▸ Try it
Below are entries; output exactly the lines from the one with "تيشيرت جمبمان اير" to the one with "ميرك LMS (40, 16)", both included, and nothing else.

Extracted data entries
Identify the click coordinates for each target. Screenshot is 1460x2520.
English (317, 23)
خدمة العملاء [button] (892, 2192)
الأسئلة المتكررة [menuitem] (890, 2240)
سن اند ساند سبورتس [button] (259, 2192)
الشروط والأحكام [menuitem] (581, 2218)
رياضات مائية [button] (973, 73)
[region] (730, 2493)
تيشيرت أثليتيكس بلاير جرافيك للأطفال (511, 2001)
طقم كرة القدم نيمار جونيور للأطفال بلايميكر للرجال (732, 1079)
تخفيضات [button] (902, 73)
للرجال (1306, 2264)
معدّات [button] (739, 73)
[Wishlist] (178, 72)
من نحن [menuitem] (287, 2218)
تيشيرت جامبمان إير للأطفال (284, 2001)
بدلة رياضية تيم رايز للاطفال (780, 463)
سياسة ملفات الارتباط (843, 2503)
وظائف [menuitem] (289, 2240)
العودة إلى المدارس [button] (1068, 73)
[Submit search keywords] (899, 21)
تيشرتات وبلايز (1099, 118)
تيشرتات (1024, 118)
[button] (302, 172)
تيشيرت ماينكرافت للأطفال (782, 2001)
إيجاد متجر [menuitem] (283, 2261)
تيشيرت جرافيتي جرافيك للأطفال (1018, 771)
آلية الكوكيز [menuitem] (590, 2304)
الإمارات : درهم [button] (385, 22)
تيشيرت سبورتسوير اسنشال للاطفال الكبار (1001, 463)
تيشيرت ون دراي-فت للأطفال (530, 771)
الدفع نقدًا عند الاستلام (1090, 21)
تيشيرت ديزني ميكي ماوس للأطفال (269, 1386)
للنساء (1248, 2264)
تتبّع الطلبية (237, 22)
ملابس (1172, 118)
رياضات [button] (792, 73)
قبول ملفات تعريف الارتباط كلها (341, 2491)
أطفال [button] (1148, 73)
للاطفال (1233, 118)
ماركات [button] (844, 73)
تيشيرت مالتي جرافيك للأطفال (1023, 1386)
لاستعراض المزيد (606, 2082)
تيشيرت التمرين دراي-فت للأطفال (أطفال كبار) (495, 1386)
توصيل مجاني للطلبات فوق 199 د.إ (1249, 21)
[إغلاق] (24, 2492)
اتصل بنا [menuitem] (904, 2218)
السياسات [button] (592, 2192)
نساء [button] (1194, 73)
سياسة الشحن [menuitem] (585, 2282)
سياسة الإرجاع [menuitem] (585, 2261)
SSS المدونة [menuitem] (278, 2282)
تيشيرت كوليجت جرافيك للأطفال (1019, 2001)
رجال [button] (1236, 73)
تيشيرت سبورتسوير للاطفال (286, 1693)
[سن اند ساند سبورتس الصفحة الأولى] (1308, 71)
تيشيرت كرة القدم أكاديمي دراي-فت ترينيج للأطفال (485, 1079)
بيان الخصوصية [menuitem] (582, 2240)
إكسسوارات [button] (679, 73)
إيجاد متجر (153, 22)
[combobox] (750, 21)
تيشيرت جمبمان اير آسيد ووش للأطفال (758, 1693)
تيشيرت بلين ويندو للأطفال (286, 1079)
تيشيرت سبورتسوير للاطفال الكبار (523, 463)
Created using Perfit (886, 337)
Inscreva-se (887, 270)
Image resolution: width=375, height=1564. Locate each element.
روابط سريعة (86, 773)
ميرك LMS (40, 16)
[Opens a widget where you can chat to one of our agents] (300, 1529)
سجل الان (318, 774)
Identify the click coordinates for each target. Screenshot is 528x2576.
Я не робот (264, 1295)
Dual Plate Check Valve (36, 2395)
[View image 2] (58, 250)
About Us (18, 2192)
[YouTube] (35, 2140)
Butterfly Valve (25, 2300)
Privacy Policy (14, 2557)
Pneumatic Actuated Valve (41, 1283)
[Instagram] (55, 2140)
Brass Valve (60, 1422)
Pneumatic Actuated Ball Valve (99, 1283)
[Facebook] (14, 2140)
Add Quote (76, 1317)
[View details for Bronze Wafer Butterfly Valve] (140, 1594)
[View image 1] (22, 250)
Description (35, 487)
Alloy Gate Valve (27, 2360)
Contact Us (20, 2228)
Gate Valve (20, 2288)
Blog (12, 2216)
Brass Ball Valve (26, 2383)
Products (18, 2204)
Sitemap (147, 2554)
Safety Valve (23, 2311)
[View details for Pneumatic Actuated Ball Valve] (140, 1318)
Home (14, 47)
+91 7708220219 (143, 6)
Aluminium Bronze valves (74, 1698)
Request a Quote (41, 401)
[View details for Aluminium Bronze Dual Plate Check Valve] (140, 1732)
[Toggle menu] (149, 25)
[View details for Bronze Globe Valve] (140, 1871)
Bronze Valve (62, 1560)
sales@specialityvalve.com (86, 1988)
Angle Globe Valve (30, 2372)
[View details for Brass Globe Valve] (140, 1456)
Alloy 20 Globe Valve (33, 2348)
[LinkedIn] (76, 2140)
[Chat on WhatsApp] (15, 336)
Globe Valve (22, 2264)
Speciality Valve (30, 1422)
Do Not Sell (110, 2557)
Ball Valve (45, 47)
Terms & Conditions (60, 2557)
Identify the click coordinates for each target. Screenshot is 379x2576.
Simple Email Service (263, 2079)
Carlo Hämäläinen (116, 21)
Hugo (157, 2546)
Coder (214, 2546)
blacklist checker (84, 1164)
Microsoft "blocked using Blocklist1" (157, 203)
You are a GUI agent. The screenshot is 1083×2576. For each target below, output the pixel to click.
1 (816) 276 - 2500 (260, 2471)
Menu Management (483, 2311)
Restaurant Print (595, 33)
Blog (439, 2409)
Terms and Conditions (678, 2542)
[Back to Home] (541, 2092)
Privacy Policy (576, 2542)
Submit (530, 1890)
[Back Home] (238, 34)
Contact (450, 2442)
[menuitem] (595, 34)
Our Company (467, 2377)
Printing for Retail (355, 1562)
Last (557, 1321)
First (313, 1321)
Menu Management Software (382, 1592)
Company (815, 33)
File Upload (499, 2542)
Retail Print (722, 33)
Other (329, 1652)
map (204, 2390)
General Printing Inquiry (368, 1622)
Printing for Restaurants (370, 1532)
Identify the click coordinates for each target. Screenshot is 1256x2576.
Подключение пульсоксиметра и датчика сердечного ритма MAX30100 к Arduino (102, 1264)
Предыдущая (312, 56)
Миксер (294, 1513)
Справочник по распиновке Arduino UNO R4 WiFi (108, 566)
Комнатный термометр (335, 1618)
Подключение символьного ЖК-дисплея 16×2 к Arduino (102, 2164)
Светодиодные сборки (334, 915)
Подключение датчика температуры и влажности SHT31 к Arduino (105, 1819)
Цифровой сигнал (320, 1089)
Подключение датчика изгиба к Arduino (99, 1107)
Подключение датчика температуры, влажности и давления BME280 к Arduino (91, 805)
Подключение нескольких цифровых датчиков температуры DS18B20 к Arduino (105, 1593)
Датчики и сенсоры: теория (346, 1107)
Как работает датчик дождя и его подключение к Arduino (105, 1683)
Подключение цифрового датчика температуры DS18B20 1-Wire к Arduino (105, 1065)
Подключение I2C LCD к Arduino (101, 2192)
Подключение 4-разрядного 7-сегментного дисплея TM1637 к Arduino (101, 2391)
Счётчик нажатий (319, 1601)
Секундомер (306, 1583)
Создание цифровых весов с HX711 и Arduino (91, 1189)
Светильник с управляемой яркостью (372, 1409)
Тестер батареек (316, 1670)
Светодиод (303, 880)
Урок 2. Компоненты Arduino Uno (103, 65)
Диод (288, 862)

▸ Output below
تيشيرت جمبمان اير آسيد ووش للأطفال (758, 1693)
تيشيرت بلين ويندو للأطفال (286, 1079)
تيشيرت سبورتسوير للاطفال الكبار (523, 463)
Created using Perfit (886, 337)
Inscreva-se (887, 270)
Image resolution: width=375, height=1564. Locate each element.
روابط سريعة (86, 773)
ميرك LMS (40, 16)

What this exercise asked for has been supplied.